* _Activity_
After locating the line with "Follow along on Instagram (593, 1896)", set down that line and all the lines that follow it, unchanged, to the end of the records; omit the pictures.

==== Data provided

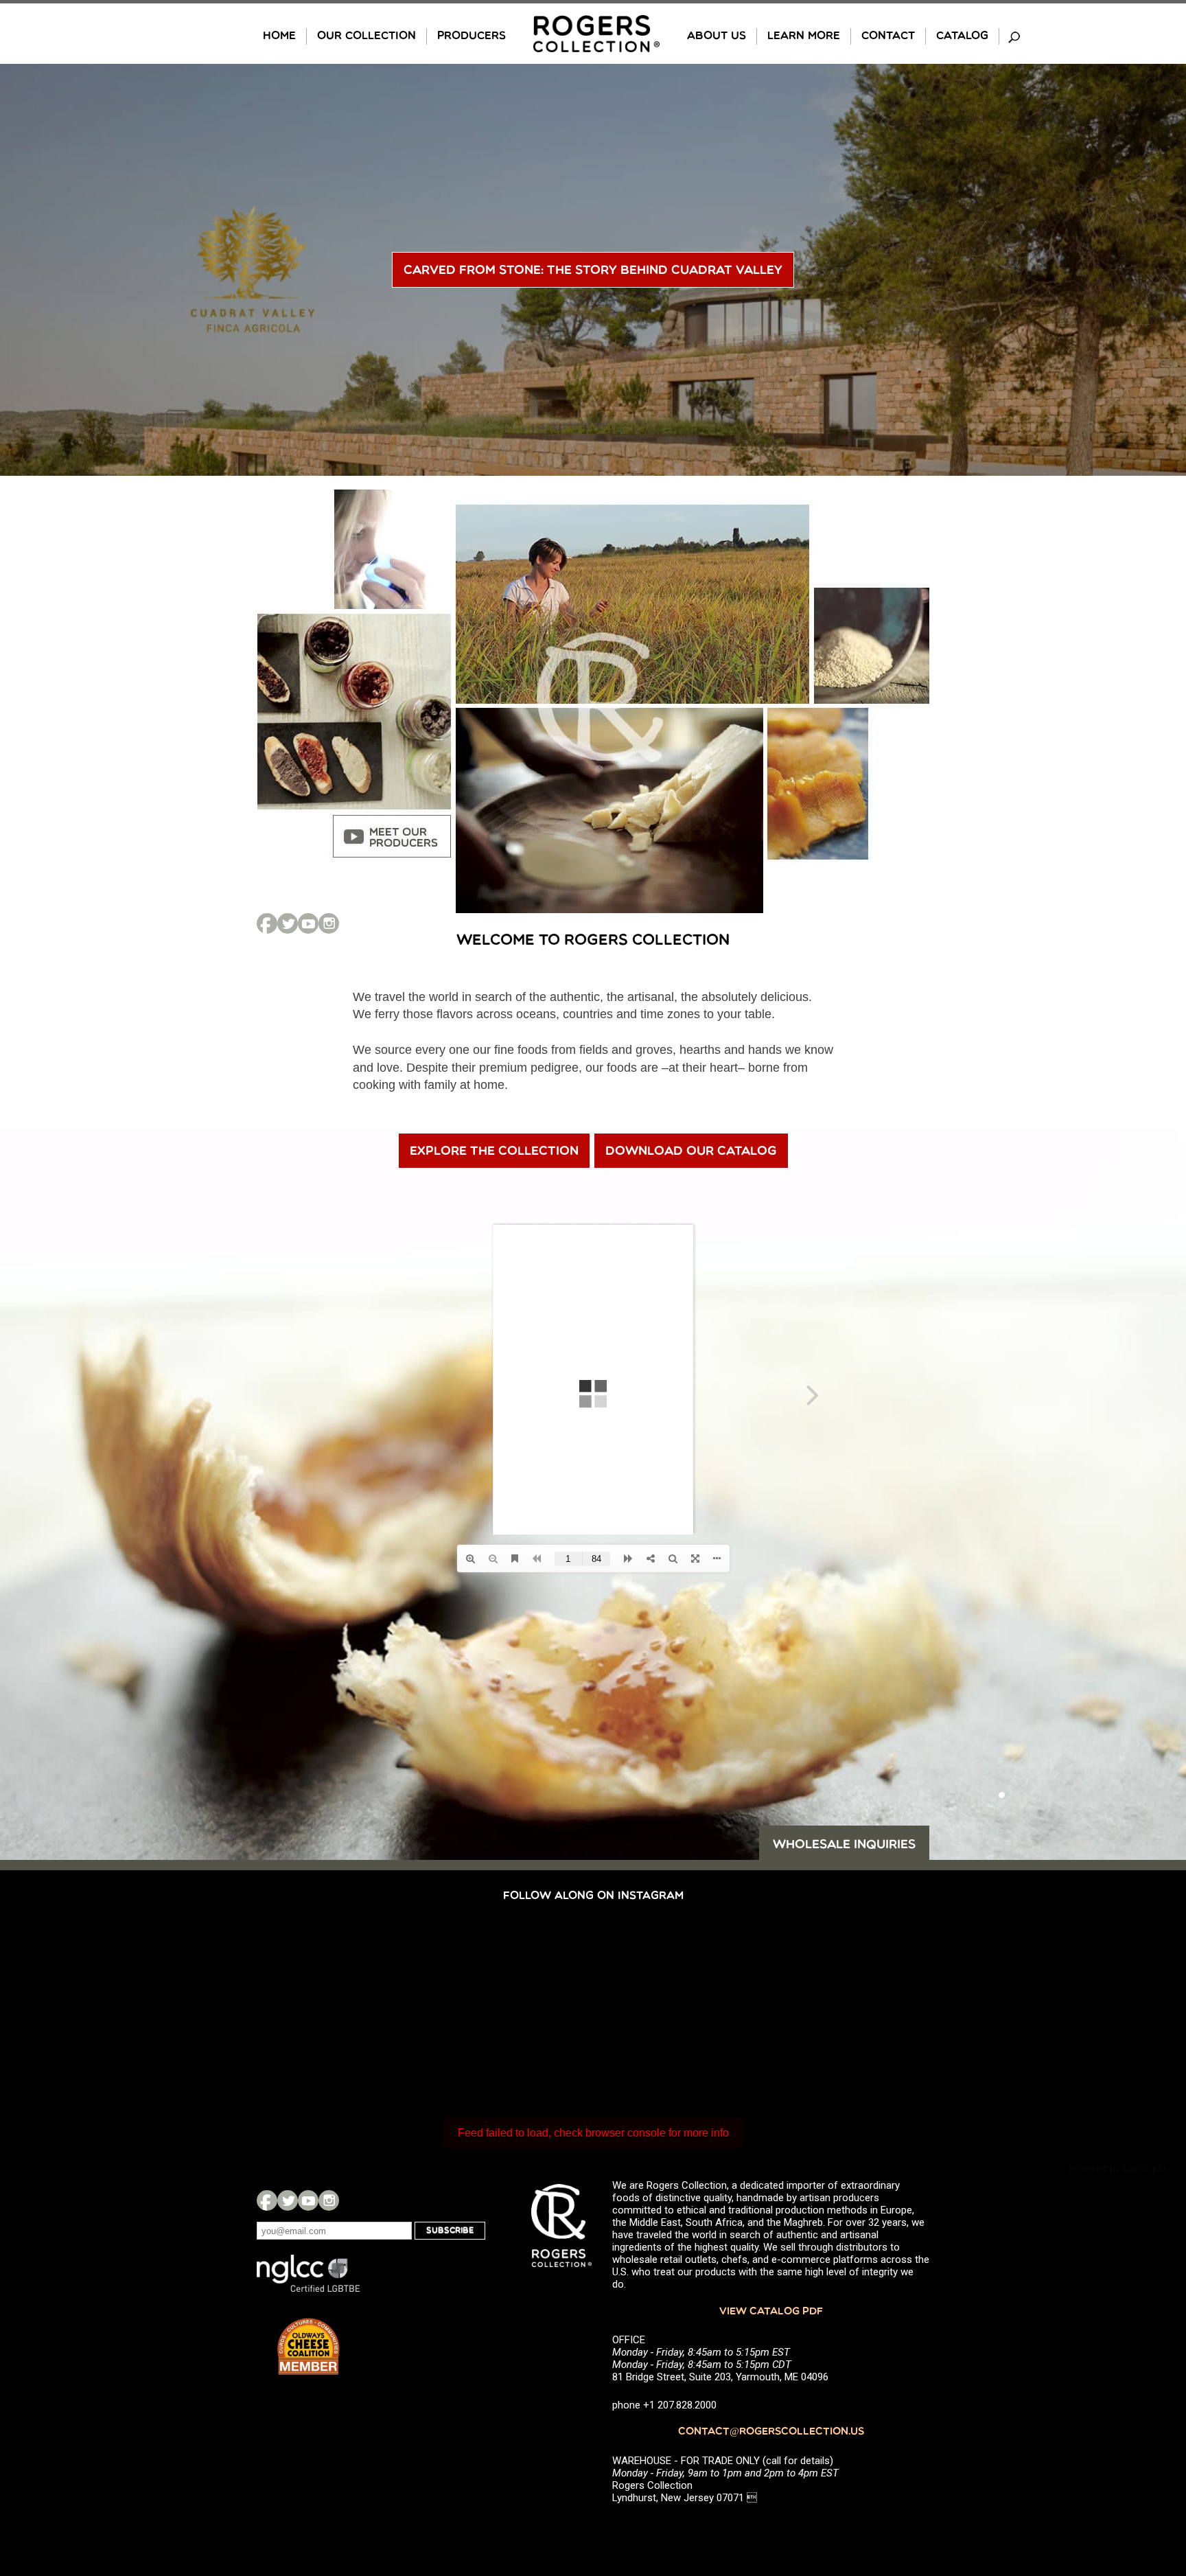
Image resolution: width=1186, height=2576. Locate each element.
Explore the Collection (494, 1152)
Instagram (328, 923)
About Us (716, 36)
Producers (471, 36)
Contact (888, 36)
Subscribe (450, 2231)
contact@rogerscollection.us (771, 2432)
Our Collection (366, 36)
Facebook (267, 923)
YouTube (308, 923)
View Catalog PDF (771, 2312)
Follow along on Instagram (593, 1896)
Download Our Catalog (691, 1152)
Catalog (962, 36)
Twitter (287, 923)
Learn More (803, 36)
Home (279, 36)
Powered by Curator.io (1117, 2168)
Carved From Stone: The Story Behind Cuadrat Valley (593, 271)
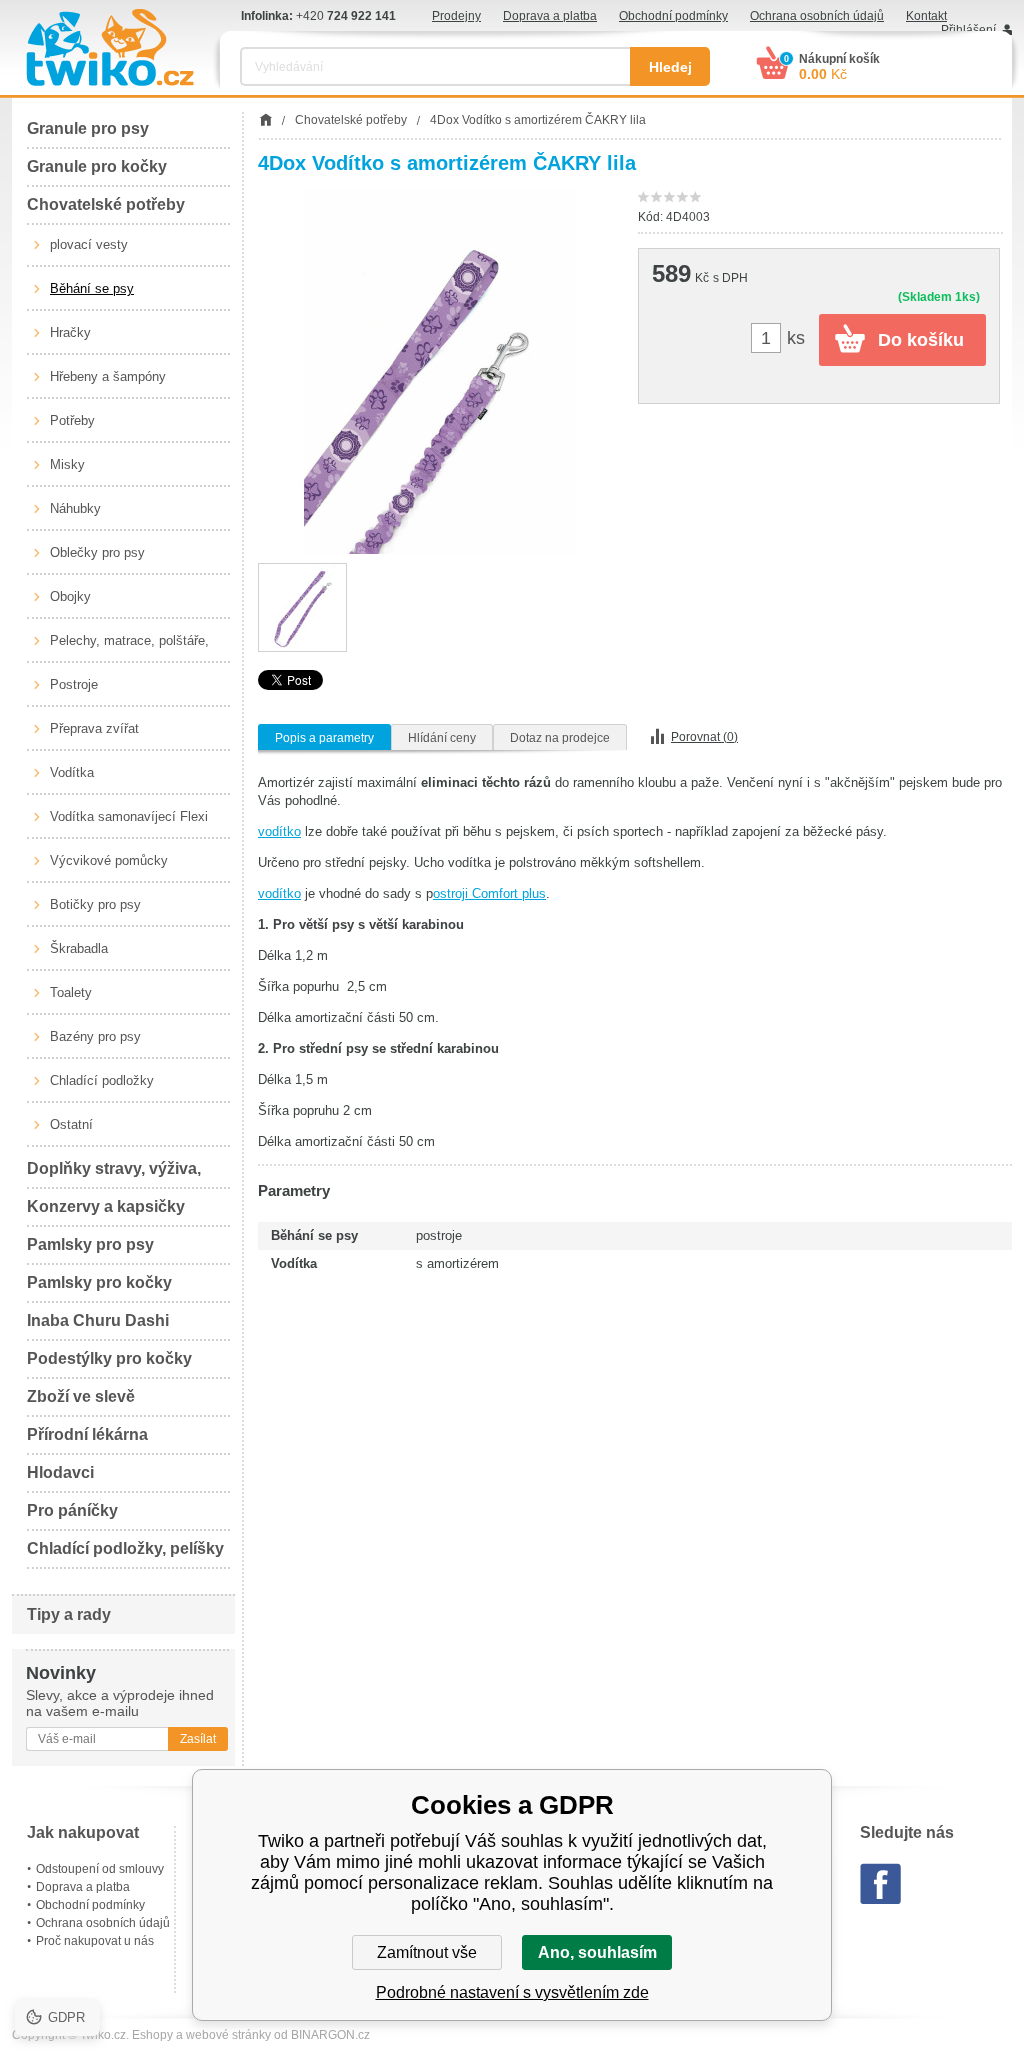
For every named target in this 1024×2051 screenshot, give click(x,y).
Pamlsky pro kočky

========

* _Final answer_
Follow along on Instagram (593, 1896)
Download Our Catalog (691, 1152)
Catalog (962, 36)
Twitter (287, 923)
Learn More (803, 36)
Home (279, 36)
Powered by Curator.io (1117, 2168)
Carved From Stone: The Story Behind Cuadrat Valley (593, 271)
For every named target in this 1024×2051 screenshot, give click(x,y).
Pamlsky pro kočky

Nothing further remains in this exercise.